Section 3
How did we get here?  A 20-year retrospective

It often helps to take the long perspective.  We can use the benefit of hindsight to distinguish between what were temporary blips and what were long-term underlying secular trends (12).  We wanted to go back at least 20 years because this would span the boom years, the Asian crisis years, and the post recovery period. (13)  We pulled together and sifted through pretty much whatever historical data we could find that was relevant and reasonably reliable. 

Our goal is not to provide a comprehensive “data dump” of indicators, but simply to highlight salient developments which we felt were noteworthy and interesting in the economic, social, environment, and governance areas.  It is also beyond the scope of this paper to provide a thorough analysis of the developments in each of these areas over the past 20 years.  The experts interviewed in the volume accompanying this paper are far better placed to provide such an analysis. 

The economy: More production but not productivity

In 1990, Thailand’s 5-year average growth rate was the 6th highest in the world, leading to some (infamous) predictions about how it was destined shortly to become a NIC (newly industrializing country) and among the 10 largest economies of the world.  Twenty plus years later as of 2012, our average growth rate ranks 81st in the world and the country is the 32nd largest in the world measured at market exchange rates, about the same size as that of Colombia.

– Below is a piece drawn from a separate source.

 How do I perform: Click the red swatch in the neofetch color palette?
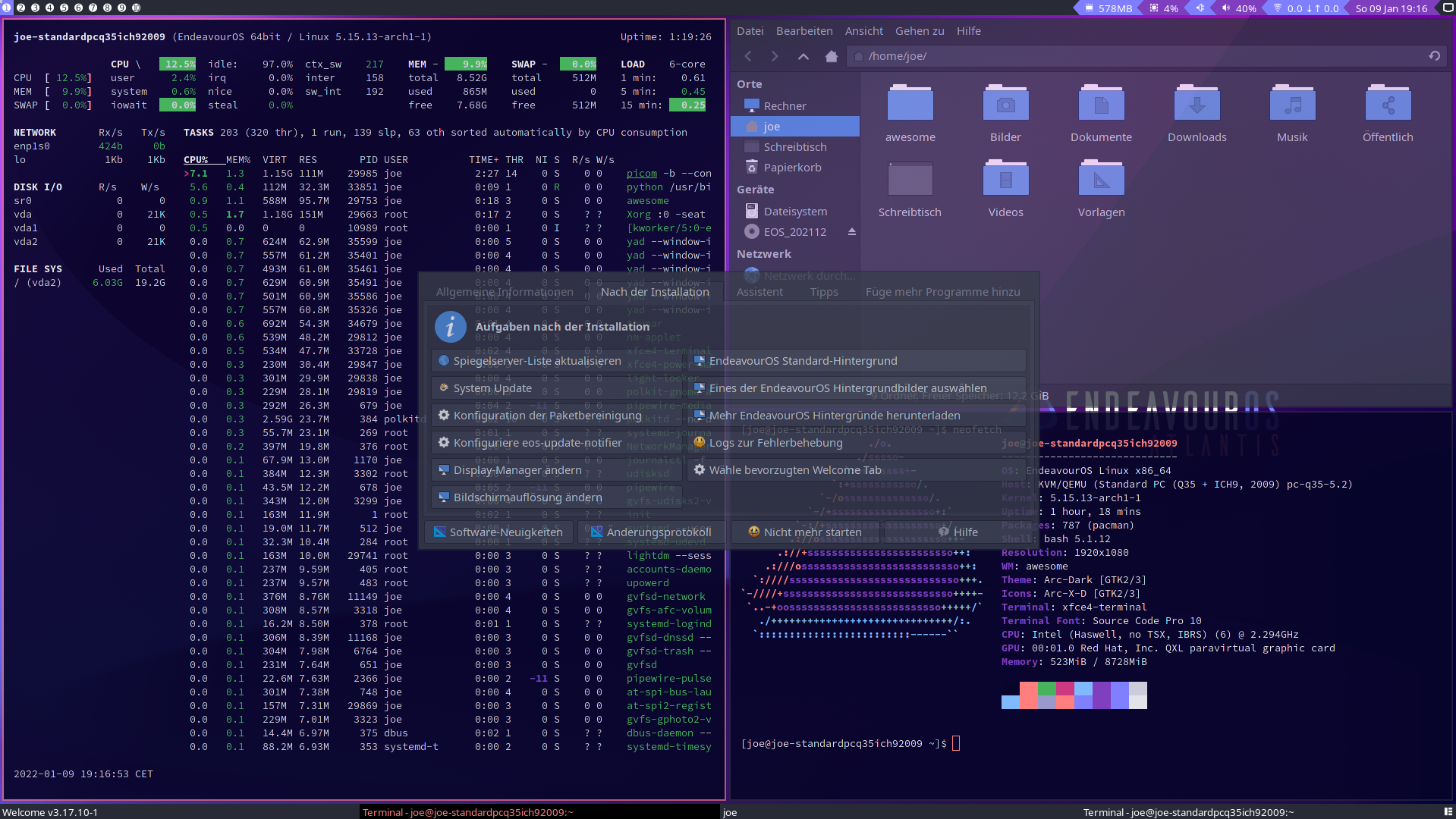tap(1028, 689)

The drop in growth is readily explainable.  Because the country is aging rapidly, the growth in the labor force (the population aged 15-60) has dropped off from a compound average growth rate (CAGR) of 1.5% in the 1990s to only an expected 0.2% during the current decade, and is expected to turn negative by as early as 2018.  Fewer workers might not necessarily mean lower growth if those workers were more productive, but Thailand’s labor productivity growth has been lackluster.  Between 1990-95, it was 7.4%.  Between 2005-2010, it had dropped to only 1.8%, among the lowest in the region.  By contrast, China’s labor productivity growth has remained consistently above 10%. 

There are myriad reasons for the sluggish productivity growth, but one worth highlighting is the sluggish recovery in investment (14).   Without investment—more capital and technology—it is hard for workers to be more productive.  Thailand is the only country in the region where the actual level of investment (in real terms, excluding inflation) is still significantly below the level recorded prior to the 1997 Asian crisis.  Total investment in Thailand in 2012—both public and private—stood at about 80% of what it was in 1996, its pre-crisis peak.  Other Asian crisis countries have managed to get their investment above pre-crisis levels, e.g., Korea (117%), Indonesia (152%), Malaysia (111%) - as of 2011.

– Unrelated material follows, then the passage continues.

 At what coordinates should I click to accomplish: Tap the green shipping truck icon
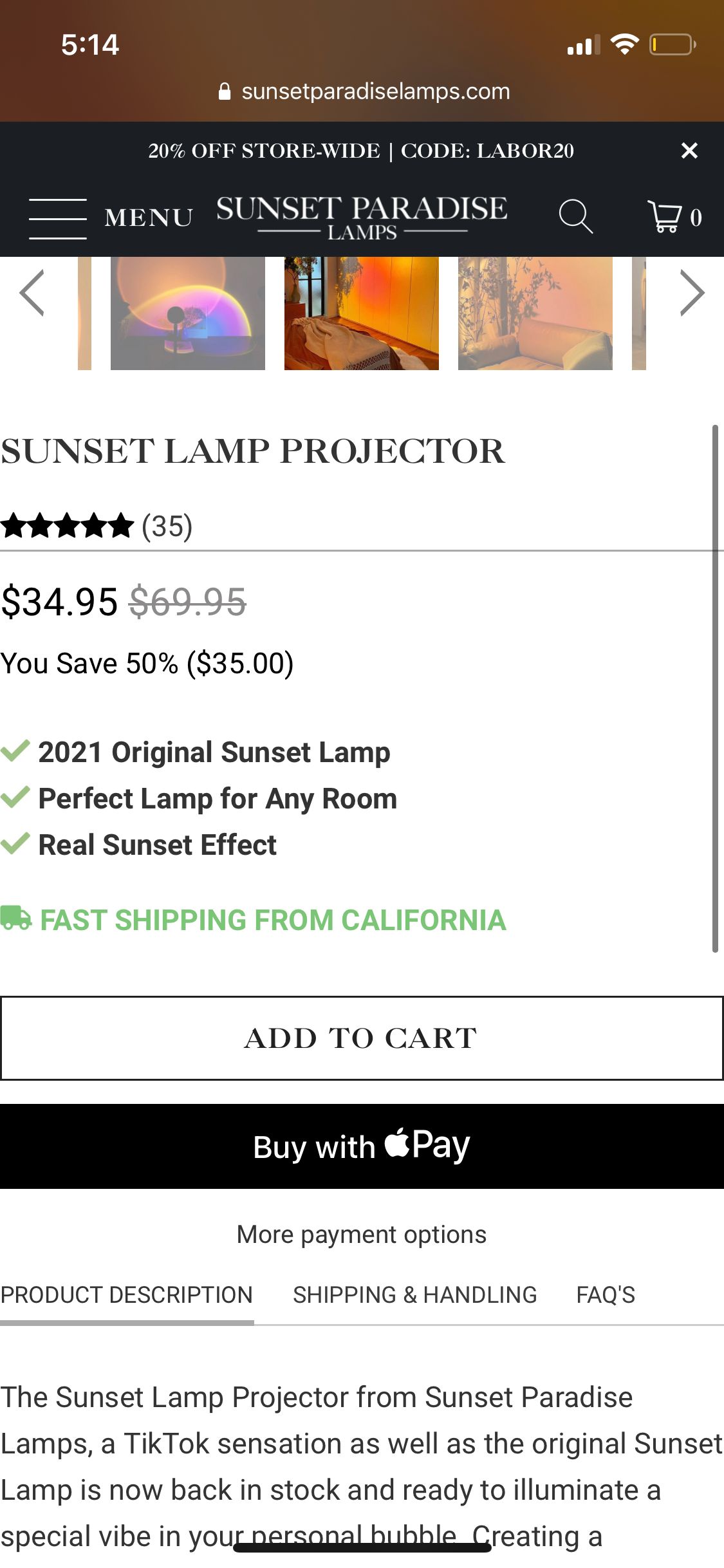click(x=16, y=919)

Neither has the country invested in knowhow.  Central to a country’s ability to “move up the value chain” and escape the middle income trap is improving its technological capability.  But not only is Thailand’s spending on R&D as a share of GDP low for its level of income (0.24%), it has also stagnated and even recently dropped.  China’s GDP per capita is roughly the same as that of Thailand, but it spends more than 8 times more as a share of GDP than we do.  Even Malaysia has seen a small but steady increase in its spending share from 0.2% to 1.0% over the same period.  

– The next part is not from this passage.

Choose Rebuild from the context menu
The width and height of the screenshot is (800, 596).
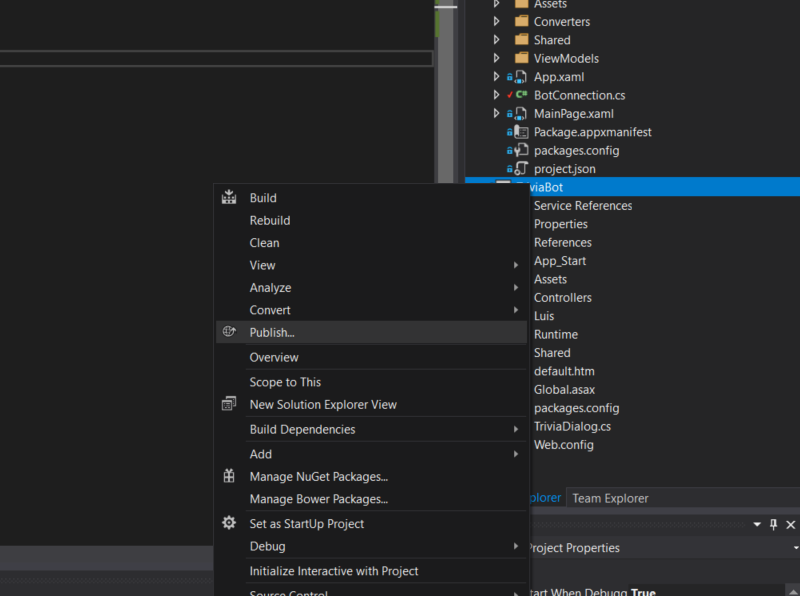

(12)   The past 20-year period can be divided into 3 different sub-periods in terms of GDP per capita – Booming sub-period (1990-1996), Recovery sub-period (1997-2003), and middling growth sub-period (2004-present).
(13)    The past 20 years saw 16 different government administrations.  We hope it is clear that by taking such a long perspective spanning so many different governments that we have no intention of criticizing any specific administration.  The problems and challenges we discuss clearly have both preceded and outlasted any particular government.  
(14)    Other reasons include a slowdown in the movement of labor from lower productivity sectors like agriculture to higher productivity ones like manufacturing.  Thailand is also quite striking for the relatively high proportion of its labor force (about 40%) still tied to agriculture given its level of income and development.